Lorsqu'un immigrant français de deuxième génération visite ses (vrais) cousins dans l'Hexagone, il est souvent pris pour un Québécois de souche. Lorsqu'il rentre au Québec? Il risque d'être perçu comme un Français, malgré son accent traversé par l'Amérique. La musique orientale qui germe chez nous ? Problème similaire ! OktoEcho s'y penche. Et trouve des solutions lumineuses.

Mis à jour le 6 juin 2009
Alain Brunet LA PRESSE

«Au Liban, ma musique est cataloguée occidentale, alors que chez nous, on croit d'emblée qu'il s'agit de musique arabe. Finalement, c'est une musique d'une deuxième génération qui a perdu un bout de son accent!» rigole la directrice artistique d'OktoEcho, après qu'on lui ait suggéré cette comparaison avec l'accent des Français établis au Québec.

 

Maman libanaise, papa francophone de souche écossaise (francisée dans Charlevoix depuis une couple de siècles), Katia Makdissi-Warren a été élevée à Québec.

Études de composition à Québec et à Hambourg, études de musique classique arabe à Beyrouth. Doctorat en composition, sans compter différentes formations sous la direction de Franco Donatoni, Ennio Morricone, Manfred Stahnke et P. Louis Hage. Sa musique est interprétée par différents solistes et ensembles occidentaux et orientaux, tels l'Orchestre symphonique de Québec, l'Orchestre national oriental de Beyrouth, Appassionata, Arraymusic, Ensemble Al-Madiyye.

D'abord et avant tout, Katia Makdissi-Warren est la directrice artistique de l'ensemble OktoEcho, qui favorise la rencontre des musiques du Moyen-Orient et de l'Occident.

Voyez le personnel entièrement québécois: Ralda Salem (voix, nay, composition), d'origine libanaise. Ismail Hakki Fencioglu (voix et oud), d'origine turque. Marianne Trudel (piano et arrangements) et Patrick Graham (percussion), de souche québécoise. Les cordes de Michelle Seto (premier violon), Alexandre Duguay, Annie Guénette, Valérie Belzile (violons), Frédérique Lambert (alto), Carla Antoun (violoncelle), Étienne Lépine-Lafrance (contrebasse), toutes associées aux Violons du Roy.
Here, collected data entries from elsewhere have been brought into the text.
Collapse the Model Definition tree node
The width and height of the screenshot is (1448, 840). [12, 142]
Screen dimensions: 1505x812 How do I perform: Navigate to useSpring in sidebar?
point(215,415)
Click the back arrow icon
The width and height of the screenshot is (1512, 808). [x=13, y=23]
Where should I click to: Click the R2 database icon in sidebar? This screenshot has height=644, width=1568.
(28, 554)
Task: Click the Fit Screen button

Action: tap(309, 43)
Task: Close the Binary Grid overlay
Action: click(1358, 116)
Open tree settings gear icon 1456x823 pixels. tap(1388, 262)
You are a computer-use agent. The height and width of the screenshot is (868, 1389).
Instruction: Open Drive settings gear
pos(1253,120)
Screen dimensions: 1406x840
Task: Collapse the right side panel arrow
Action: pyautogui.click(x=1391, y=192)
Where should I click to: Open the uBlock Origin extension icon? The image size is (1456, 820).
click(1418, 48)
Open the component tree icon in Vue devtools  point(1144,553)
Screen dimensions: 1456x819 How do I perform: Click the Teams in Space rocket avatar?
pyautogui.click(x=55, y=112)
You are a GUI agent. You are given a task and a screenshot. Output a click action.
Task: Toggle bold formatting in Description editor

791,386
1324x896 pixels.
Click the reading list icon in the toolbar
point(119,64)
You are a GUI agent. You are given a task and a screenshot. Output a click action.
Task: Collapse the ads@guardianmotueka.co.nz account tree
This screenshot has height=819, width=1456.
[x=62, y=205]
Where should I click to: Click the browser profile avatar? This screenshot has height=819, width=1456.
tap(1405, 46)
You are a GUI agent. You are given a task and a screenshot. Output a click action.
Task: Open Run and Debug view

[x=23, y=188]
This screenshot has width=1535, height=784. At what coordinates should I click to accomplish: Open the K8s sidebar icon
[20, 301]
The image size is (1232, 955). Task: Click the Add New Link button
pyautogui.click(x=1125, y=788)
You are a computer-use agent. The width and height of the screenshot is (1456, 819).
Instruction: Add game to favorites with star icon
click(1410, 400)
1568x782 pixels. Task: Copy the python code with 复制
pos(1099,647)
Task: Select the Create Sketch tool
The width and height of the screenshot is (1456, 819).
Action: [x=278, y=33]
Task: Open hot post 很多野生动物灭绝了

Les compositions d'OktoEcho sont québécoises et néo-québécoises: Gabriel Evangelista, Alexandre Grogg, Anthony Rozankovic, Rada Salem, Elia Saba, Marianne Trudel et, on s'en doute bien, Katia Makdissi-Warren. Ils s'inspirent des musiques de film, du jazz moderne, de la musique classique de souche européenne, de musiques balkaniques mâtinées d'Orient, de musiques méditerranéennes, turques, maghrébines ou purement arabes.

Percevoir autrement

La démarche de l'ensemble est non seulement de joindre les univers musicaux du Moyen-Orient et de l'Occident, mais d'aller plus loin que la simple juxtaposition. L'idée est de sentir profondément ces deux cultures musicales, et ainsi développer une autre façon de percevoir. Cela s'applique autant pour les compositeurs impliqués dans le processus de création que pour les musiciens qui interprètent cette musique.

Demain soir au Gesù, l'ensemble OktoEcho présente essentiellement la matière d'un nouvel album éponyme réalisé par Paul Baraka, d'origines égyptienne, libanaise et grecque. «Son approche du son n'est pas traditionnelle, d'autant plus qu'il manifeste la sensibilité du compositeur. Lorsqu'on écoute l'album, on a l'impression formidable d'être à la place du chef. C'est large, ça vient nous chercher», pense Katia.

Le projet de ce nouvel album, indique sa protagoniste, remonte à une paire d'années.

«L'idée était de créer un métissage avec l'ensemble des musiciens et des compositeurs. J'avais d'abord organisé quelques rencontres avec les compositeurs afin de leur montrer comment fonctionne le système musical arabe. À leur tour, ils ont amené leur propre vision dans ce contexte. Tous se sont influencés mutuellement. Je trouve d'ailleurs intéressant de voir comment ce style hybride peut se développer à travers différents créateurs et non ma seule écriture.»

«Du point de vue des instrumentistes, poursuit-elle, les musiciens originaires du Moyent-Orient et moi-même avons expliqué aux Occidentaux comment ornementer et sentir la musique à l'orientale. À leur tour, les Occidentaux ont appris aux musiciens orientaux comment tenir leurs parties individuelles dans un contexte polyphonique.»

Tous et toutes, il va sans dire, sortent de cette expérience avec un accent modifié. Il était une fois dans l'Ouest... et dans l'Est.

OktoEcho se produit demain soir, 20h, au Gesù, dans le cadre de la programmation hors-saison du Festival du monde arabe.